Вахлер покачал головой.

— Посмотрим, — сказал он, — посмотрим.

— Когда и где поговорим мы? — быстро спросил посланный. — В другой раз я уже не осмелюсь подкрасться сюда.

— В полночь я дам тебе знак, вывесив красный фонарь; если его увидишь направо от башни, иди смело. Я здесь ночью один на посту у орудий, никто нам не помешает.

— До завтра…

Натан бросился бежать как ошпаренный, а Вахлер поспешил через фортку назад в обитель.

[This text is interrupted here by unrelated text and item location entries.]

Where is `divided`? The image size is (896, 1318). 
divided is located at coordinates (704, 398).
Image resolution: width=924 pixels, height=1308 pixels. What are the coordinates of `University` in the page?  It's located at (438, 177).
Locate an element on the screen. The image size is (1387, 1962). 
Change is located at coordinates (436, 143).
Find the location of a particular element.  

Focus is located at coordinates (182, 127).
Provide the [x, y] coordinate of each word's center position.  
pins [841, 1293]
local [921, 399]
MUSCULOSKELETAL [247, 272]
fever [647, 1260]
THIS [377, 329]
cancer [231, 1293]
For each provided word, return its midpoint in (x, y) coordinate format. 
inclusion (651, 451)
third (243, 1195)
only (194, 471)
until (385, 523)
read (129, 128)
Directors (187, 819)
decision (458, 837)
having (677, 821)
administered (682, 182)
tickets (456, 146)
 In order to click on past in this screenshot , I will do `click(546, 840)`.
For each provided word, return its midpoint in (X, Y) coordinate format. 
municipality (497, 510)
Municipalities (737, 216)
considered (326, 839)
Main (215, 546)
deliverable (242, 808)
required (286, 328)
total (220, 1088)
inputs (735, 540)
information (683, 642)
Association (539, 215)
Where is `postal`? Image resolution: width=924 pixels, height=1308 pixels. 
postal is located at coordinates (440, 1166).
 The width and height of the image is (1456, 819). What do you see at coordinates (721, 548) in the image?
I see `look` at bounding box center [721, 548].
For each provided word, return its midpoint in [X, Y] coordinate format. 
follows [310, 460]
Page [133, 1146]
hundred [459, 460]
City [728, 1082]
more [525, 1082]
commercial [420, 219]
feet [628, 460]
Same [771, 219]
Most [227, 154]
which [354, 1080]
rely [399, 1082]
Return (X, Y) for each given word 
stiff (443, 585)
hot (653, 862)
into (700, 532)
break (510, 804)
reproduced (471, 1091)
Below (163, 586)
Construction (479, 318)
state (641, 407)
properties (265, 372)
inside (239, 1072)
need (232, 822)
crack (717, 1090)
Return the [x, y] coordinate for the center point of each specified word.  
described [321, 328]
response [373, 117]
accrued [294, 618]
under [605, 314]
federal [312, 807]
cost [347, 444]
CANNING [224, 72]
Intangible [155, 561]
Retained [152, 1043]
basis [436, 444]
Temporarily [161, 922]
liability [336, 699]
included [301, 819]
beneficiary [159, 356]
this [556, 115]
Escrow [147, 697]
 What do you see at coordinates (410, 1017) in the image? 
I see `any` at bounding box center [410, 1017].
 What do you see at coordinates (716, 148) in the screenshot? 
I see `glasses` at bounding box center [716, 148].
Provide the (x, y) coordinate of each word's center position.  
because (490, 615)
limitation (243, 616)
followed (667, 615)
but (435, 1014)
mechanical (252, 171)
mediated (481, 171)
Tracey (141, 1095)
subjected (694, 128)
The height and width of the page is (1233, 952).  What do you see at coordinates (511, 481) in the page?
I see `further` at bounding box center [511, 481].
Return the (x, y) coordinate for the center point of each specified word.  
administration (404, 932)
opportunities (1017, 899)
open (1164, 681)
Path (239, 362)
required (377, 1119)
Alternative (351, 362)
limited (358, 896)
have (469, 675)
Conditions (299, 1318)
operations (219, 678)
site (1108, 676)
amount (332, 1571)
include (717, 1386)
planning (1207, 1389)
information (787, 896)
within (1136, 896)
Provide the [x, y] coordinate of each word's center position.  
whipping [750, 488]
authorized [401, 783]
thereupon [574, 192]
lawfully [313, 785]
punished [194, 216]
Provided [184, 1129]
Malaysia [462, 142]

На следующий день, рано утром, Вахлер сошел во двор к людям, и Замойский первый заметил, что немец, всегда молчаливый, как камень, теперь непрерывно разговаривал в толпе, жалуясь на упрямство монахов и в преувеличенном виде описывая силу шведских войск. Медленно брался Вахлер за работу, а роптал горячо! Другие также заметили, что благодаря преувеличенным рассказам немца, те, у кого было меньше мужества, начинали терять и последнее. Страх, постепенно распространяясь среди простых людей, перешел и на шляхту. Бледные лица с тревогой обращались во все стороны, как будто шведы уже показались на стенах. Местами люди стали таинственно шептаться и начинали собираться у башни Вахлера, в этот день и последующий.

А тем временем шведы все продолжали стрелять по обители. Олькушские же рудокопы медленно копали твердую почву, неохотно исполняя работу. Миллер всех понукал, на всех сердился, а больше всего на самого себя за то, что пришел сюда. Вейхард молчал, строя свой план измены. Им казалось, что они должны были каждую миг нуту увидеть послов из монастыря, несущих условия сдачи: но никто не показывался. Натан только на другой день утром, после вылазки, пришел в шатер Вейхарда, бледный и покрытый синяками.

— Что случилось? — спросил его граф.

— Что? Несчастье! — сказал Натан. — Вчера я подкрался под стены как раз, когда выходила эта сумасшедшая шайка; я не успел оглянуться, как меня схватили.

— Как? Ты был в их руках?.. Как же ты освободился?

— Чудом и не без ущерба, как видите, ясновельможный пан, — сказал Натан, — это служит доказательством моей ревностной службы (он указал на синяки и ссадины). Мне заклепали рот и связанного, как собаку, бросили в ров.

— Как же ты спасся?

— Чудом, пане; от кляпа кое-как сам освободился, а затем Вахлер вышел ко мне через фортку и развязал меня.